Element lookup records

######

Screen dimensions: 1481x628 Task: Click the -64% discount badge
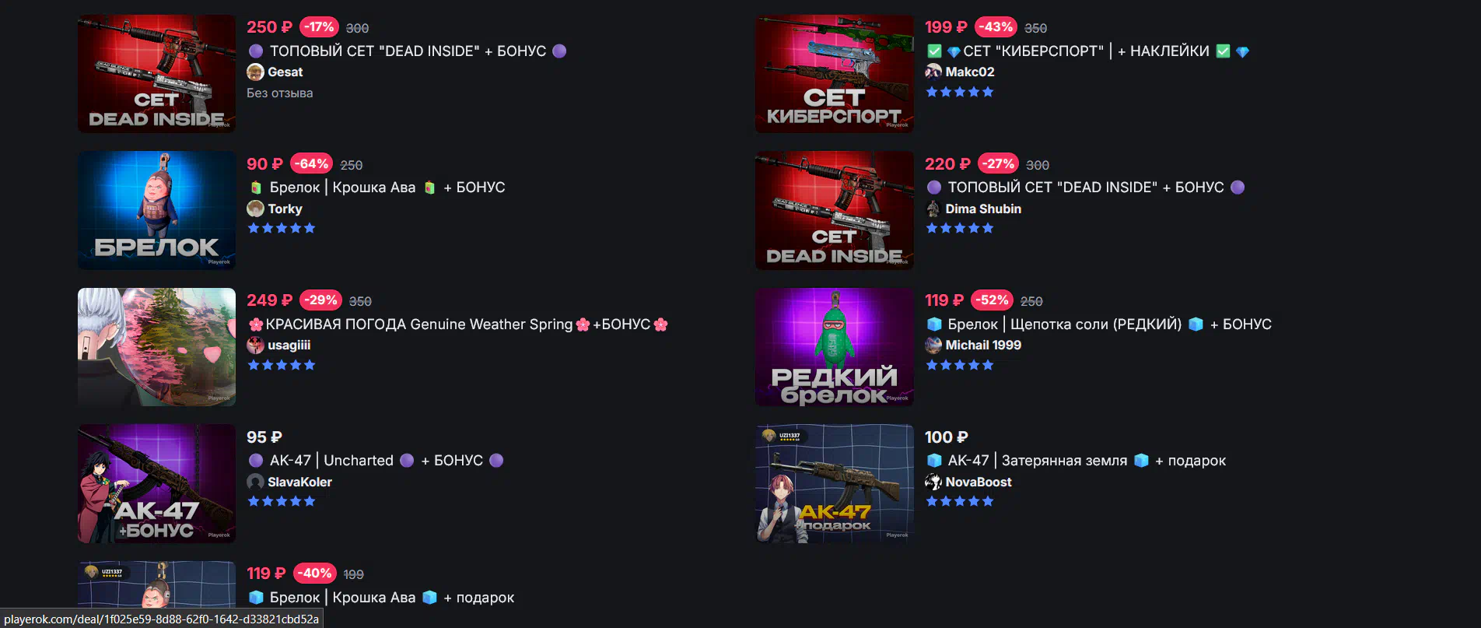click(x=312, y=163)
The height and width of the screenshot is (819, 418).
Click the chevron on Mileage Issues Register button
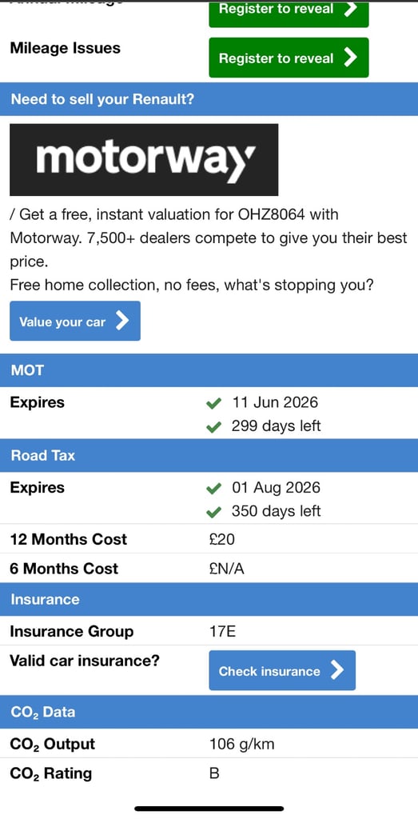351,58
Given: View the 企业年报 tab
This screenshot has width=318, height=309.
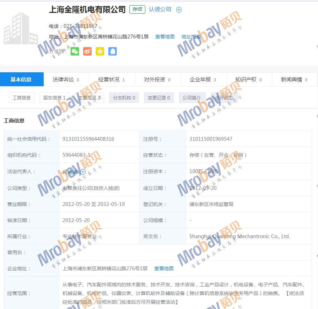Looking at the screenshot, I should (x=203, y=80).

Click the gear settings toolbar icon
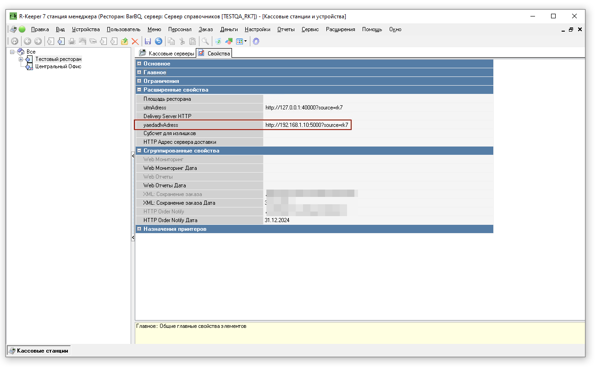click(256, 41)
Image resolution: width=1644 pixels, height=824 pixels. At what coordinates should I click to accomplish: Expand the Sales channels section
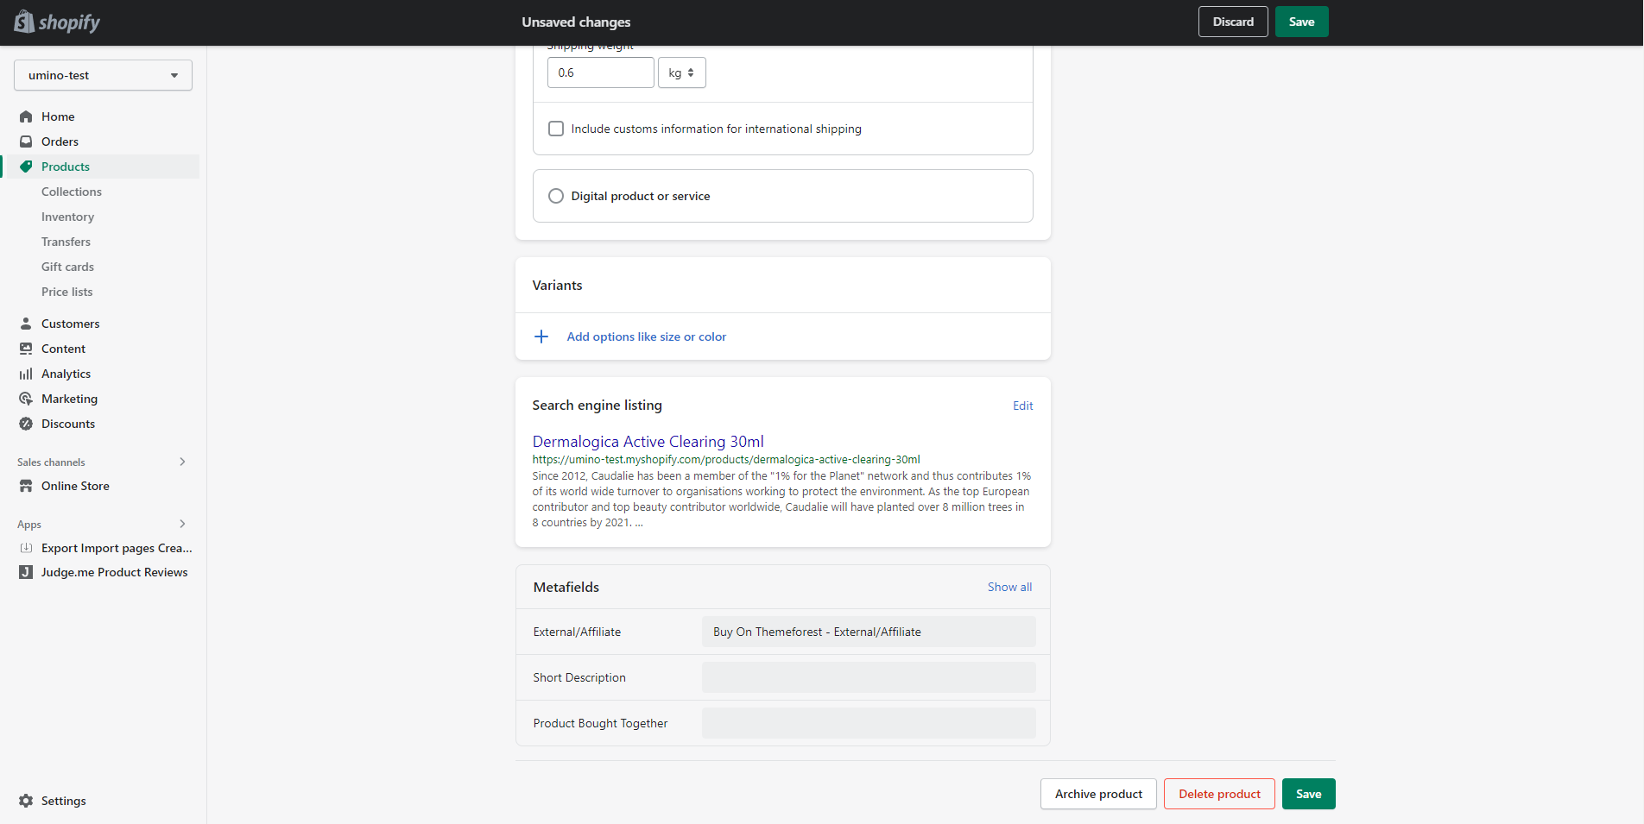coord(182,462)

######

### OBJECTIVE:
Switch every "width" in the data above to "horizontal size", keeping everything else the same, and leave the pictures out of your version.

### SOLUTION TO THE EXERCISE:
Screen dimensions: 1481x628 Task: Click the -64% discount badge
click(x=312, y=163)
The height and horizontal size of the screenshot is (819, 418).
Click the chevron on Mileage Issues Register button
351,58
Given: View the 企业年报 tab
This screenshot has horizontal size=318, height=309.
Looking at the screenshot, I should (x=203, y=80).

Click the gear settings toolbar icon
click(256, 41)
Image resolution: horizontal size=1644 pixels, height=824 pixels. At what coordinates should I click to accomplish: Expand the Sales channels section
coord(182,462)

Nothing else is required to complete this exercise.